= Historia Histrionica =

1699 literary work by James Wright

Historia Histrionica is a 1699 literary work by James Wright (1643-1713), on the subject of theatre in England in the seventeenth century. It is an essential resource for information on the actors and theatrical life of the period, providing data available nowhere else.

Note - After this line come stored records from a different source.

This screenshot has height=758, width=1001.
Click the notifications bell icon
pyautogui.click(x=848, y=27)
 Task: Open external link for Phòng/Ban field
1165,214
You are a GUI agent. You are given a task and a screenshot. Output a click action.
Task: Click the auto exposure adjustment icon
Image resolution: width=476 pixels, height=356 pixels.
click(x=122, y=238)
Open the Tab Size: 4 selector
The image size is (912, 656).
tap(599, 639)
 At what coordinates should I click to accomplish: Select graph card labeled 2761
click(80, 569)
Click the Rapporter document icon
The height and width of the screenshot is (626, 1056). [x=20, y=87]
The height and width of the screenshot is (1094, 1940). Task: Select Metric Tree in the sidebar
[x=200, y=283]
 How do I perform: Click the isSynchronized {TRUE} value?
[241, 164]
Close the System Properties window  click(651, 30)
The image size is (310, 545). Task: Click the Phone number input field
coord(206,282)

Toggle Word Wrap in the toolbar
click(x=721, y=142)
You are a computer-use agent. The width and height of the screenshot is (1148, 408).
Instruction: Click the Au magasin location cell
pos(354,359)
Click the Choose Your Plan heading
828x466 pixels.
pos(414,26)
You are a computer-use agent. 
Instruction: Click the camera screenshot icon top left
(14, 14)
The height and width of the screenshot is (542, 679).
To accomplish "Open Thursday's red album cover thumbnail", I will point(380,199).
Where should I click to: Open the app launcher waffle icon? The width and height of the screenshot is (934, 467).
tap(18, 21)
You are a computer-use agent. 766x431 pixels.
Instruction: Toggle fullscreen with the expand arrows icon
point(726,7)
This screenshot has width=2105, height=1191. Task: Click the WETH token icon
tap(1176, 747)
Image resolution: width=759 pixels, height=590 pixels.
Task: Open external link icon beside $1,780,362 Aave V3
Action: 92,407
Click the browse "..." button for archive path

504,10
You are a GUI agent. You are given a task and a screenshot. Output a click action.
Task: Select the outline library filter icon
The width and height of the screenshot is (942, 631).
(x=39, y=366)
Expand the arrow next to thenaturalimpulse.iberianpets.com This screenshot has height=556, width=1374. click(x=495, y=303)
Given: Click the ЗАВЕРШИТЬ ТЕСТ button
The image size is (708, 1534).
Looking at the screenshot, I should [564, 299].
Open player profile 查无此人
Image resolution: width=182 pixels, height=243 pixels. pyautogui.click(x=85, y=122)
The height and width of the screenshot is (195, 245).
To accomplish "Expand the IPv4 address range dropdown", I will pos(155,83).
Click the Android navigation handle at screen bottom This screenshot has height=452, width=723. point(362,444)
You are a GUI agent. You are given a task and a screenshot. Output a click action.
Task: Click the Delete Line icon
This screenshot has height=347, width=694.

==Full title and original publication==
The work's full title is Historia Histrionica: An historical account of the English stage shewing the ancient use, improvement, and perfection of dramatick representations in this nation. In a dialogue of plays and players. The original 1699 octavo edition, published anonymously, was printed by G. Groom for the bookseller William Hawes. (His shop was at the sign of the Rose, in Ludgate Street.)
==Dialogue form==
As its title indicates, the work is cast in the form of a dialogue between two abstract figures, Lovewit and Trueman; Trueman imparts to Lovewit (and to the reader) his knowledge of theatrical matters. The author, James Wright (1643-1713), was an attorney and occasional poet, and a collector of old plays. Along with Gerard Langbaine and John Downes, Wright was one of the earliest historians of British theatre.
==Reprint and impact==
Historia Histrionica was reprinted in the twelfth volume of Robert Dodsley's collection of old plays, and included in subsequent editions of that work. Wright's essay remains a valuable resource for modern scholars of the subject and the period.
==Similar work by the same writer==
James Wright also published Country Conversations (1694), in which he compares late seventeenth-century theatre to earlier theatre by William Shakespeare, Ben Jonson, Philip Massinger, and others.